- **What is expected**
Please format the lines of the records below as a JSON list of strings, one string per line, from the line with "Click Clear All filters link" to the line with "Action: click(29, 791)", both included. Leave out blank lines and pictures.

## BEGIN Given data

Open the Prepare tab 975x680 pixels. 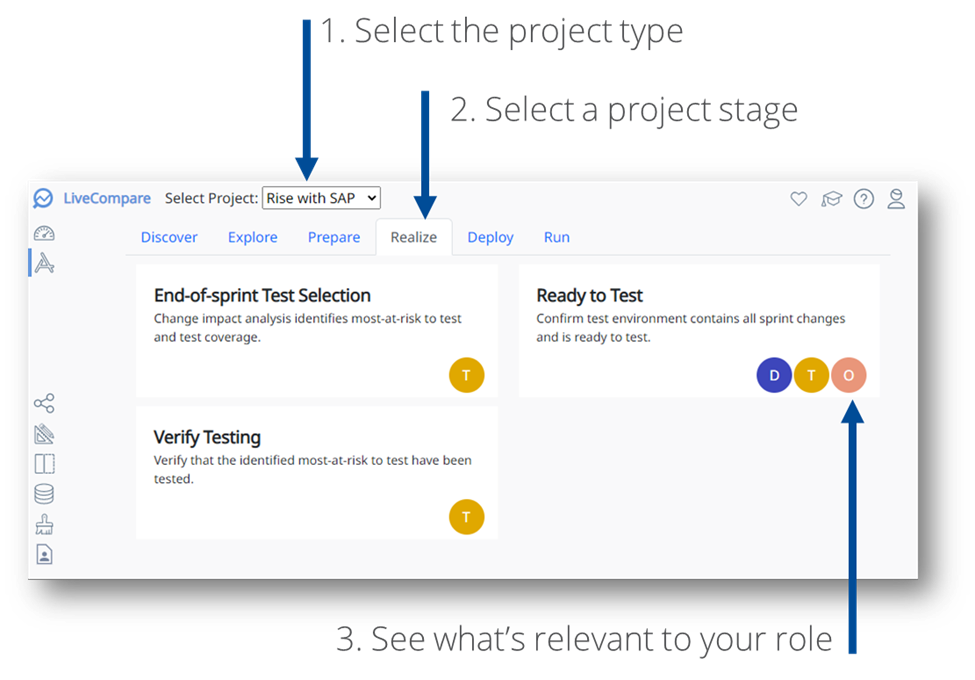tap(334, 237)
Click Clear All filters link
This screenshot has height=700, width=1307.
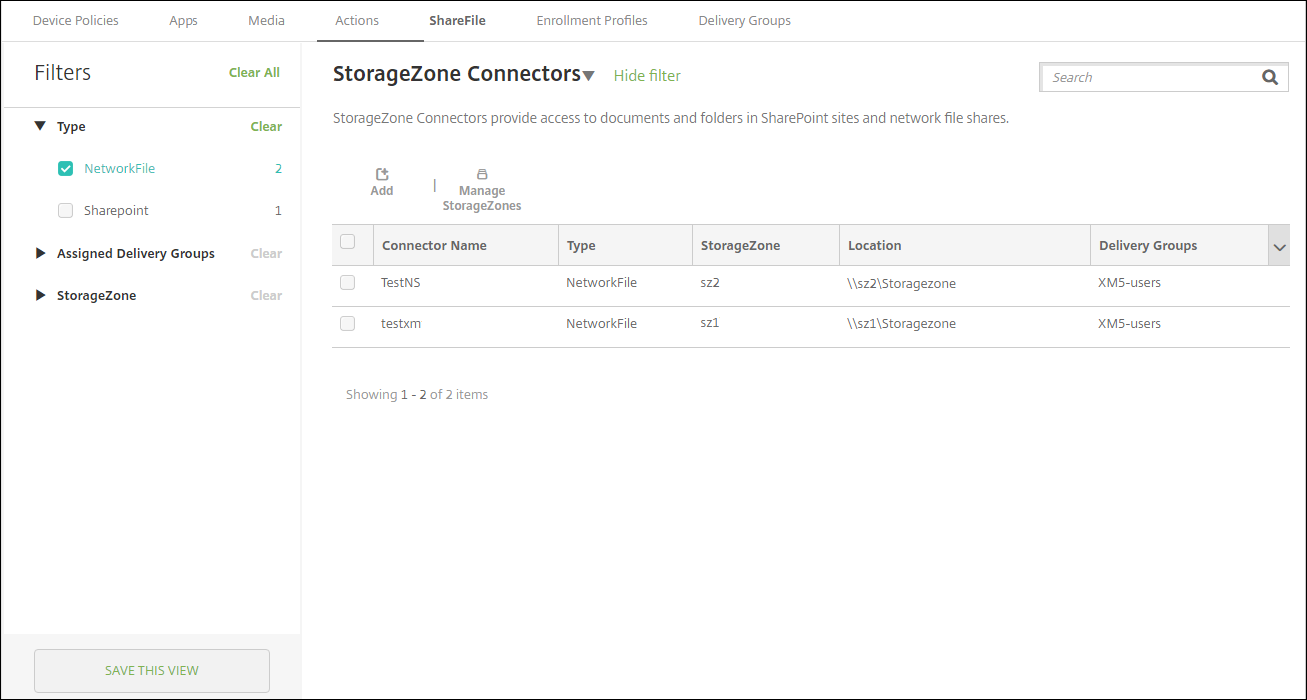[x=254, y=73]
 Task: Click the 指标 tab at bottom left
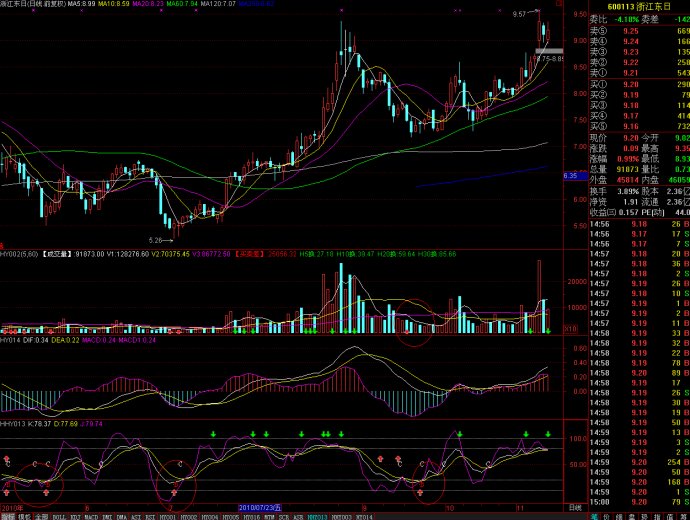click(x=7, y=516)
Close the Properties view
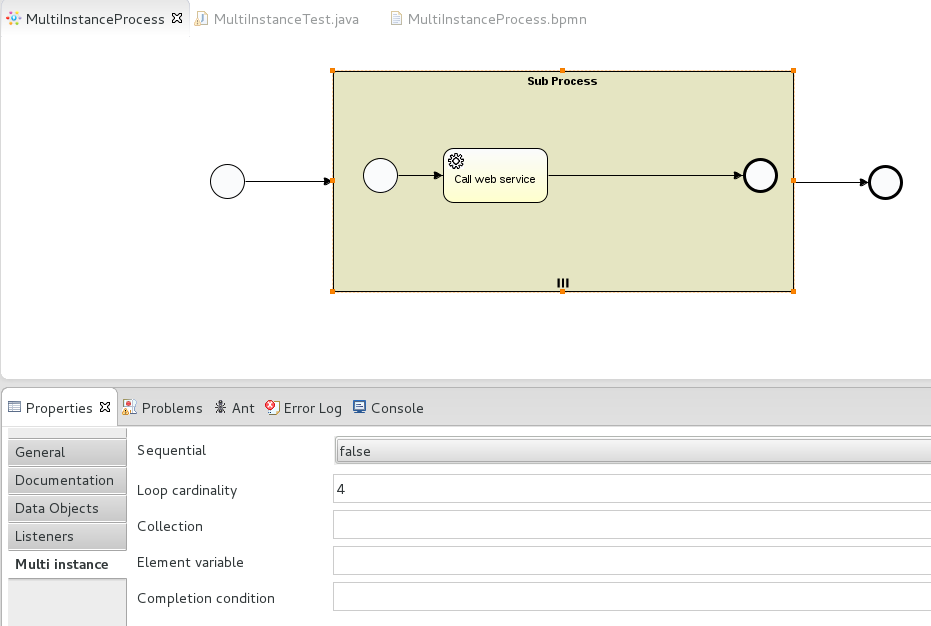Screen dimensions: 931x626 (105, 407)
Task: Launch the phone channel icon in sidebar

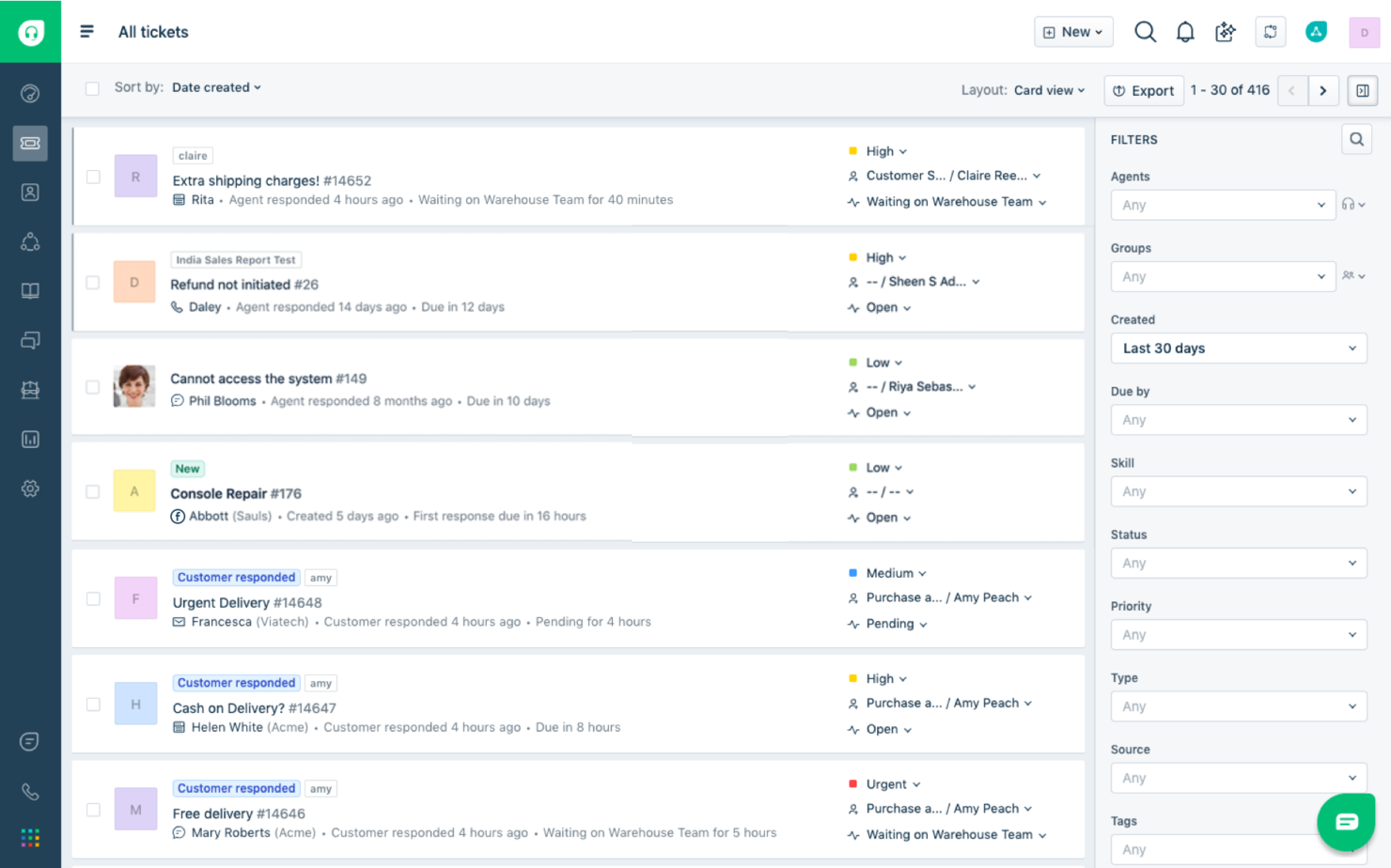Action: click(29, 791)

## END Given data
## BEGIN Given data

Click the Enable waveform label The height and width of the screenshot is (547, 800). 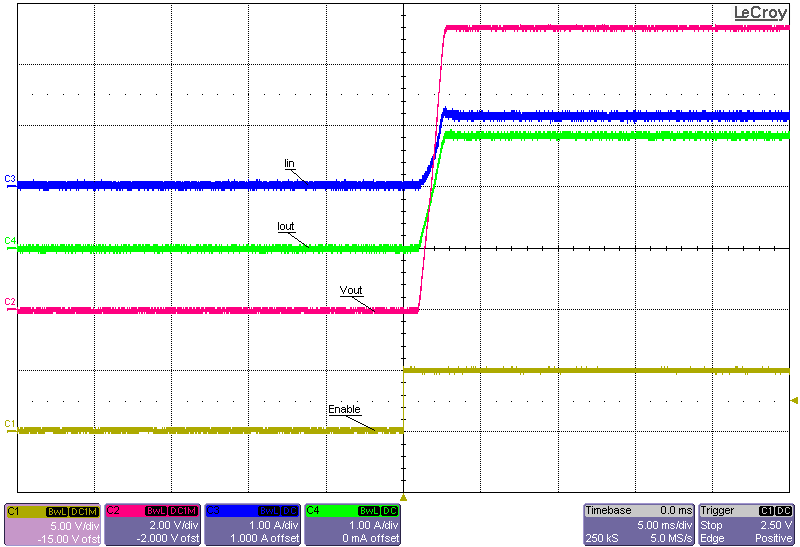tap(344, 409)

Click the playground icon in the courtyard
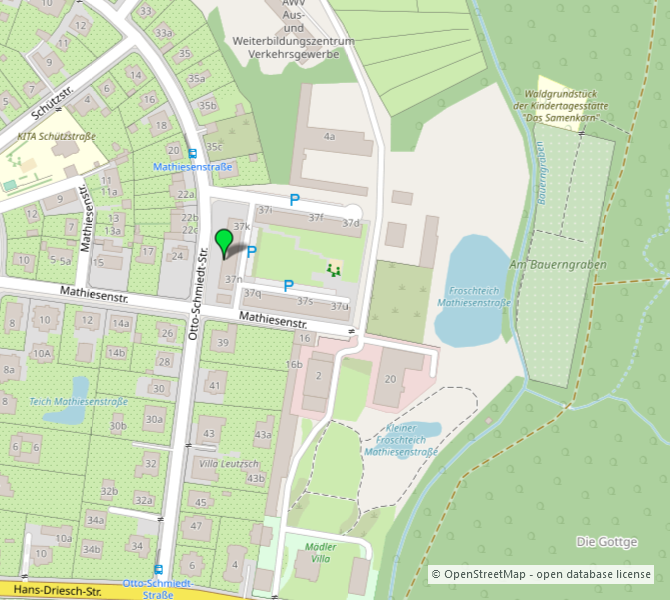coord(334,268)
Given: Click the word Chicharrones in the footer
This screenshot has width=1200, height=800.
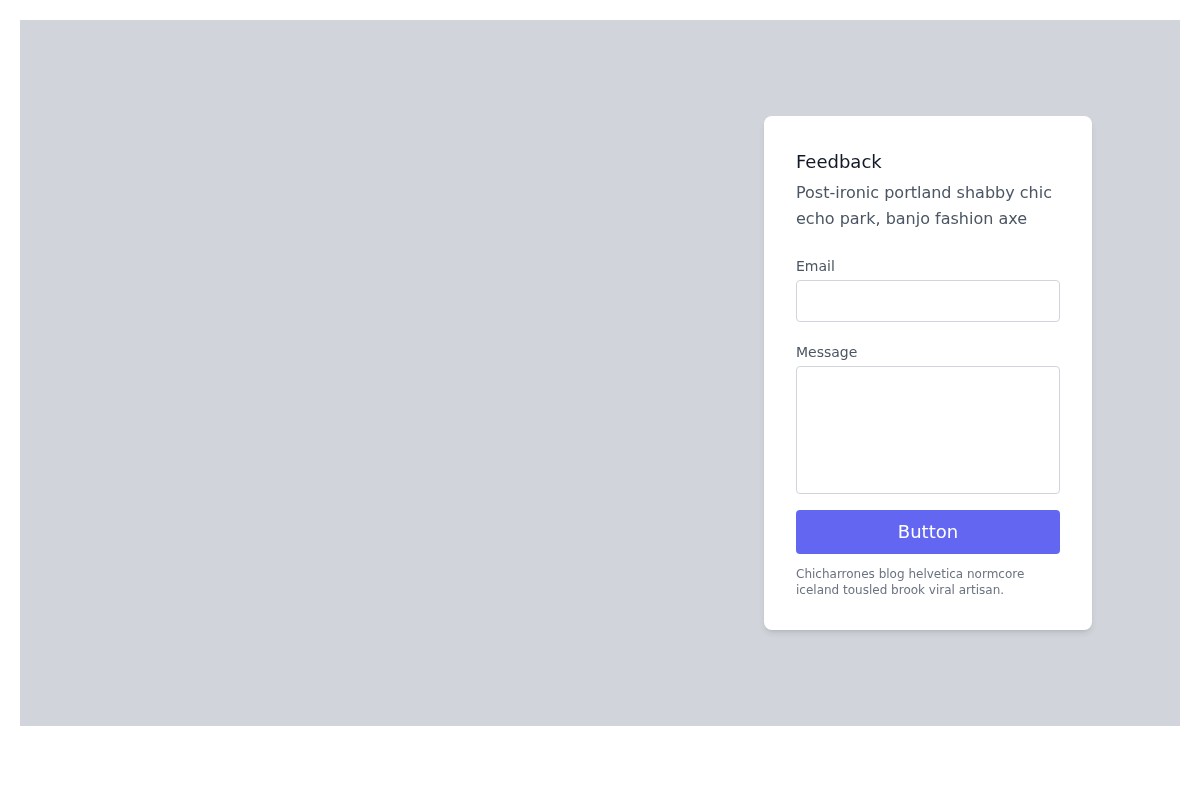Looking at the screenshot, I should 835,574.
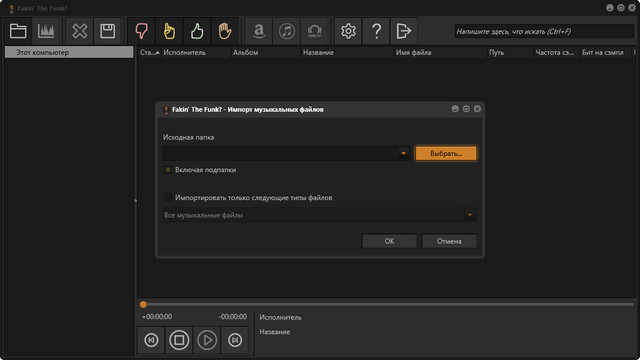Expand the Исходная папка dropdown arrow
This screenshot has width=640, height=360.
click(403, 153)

## END Given data
## BEGIN Given data

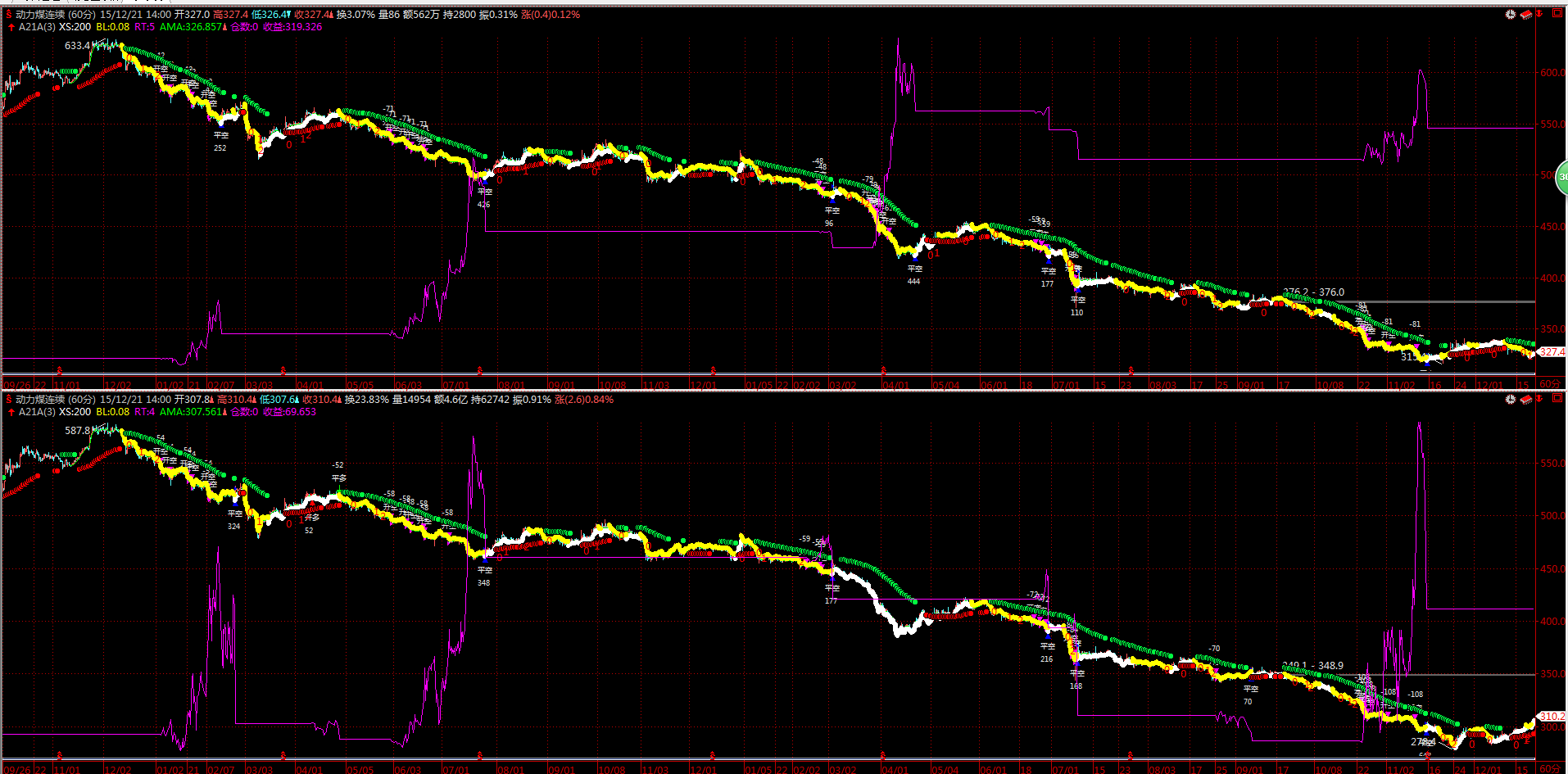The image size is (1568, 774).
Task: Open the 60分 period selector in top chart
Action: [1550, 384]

## END Given data

- **Solution for this problem**
[
  "Click Clear All filters link",
  "This screenshot has height=700, width=1307.",
  "[x=254, y=73]",
  " Task: Click the 指标 tab at bottom left",
  "click(x=7, y=516)",
  "Close the Properties view",
  "Screen dimensions: 931x626 (105, 407)",
  "Task: Launch the phone channel icon in sidebar",
  "Action: click(29, 791)"
]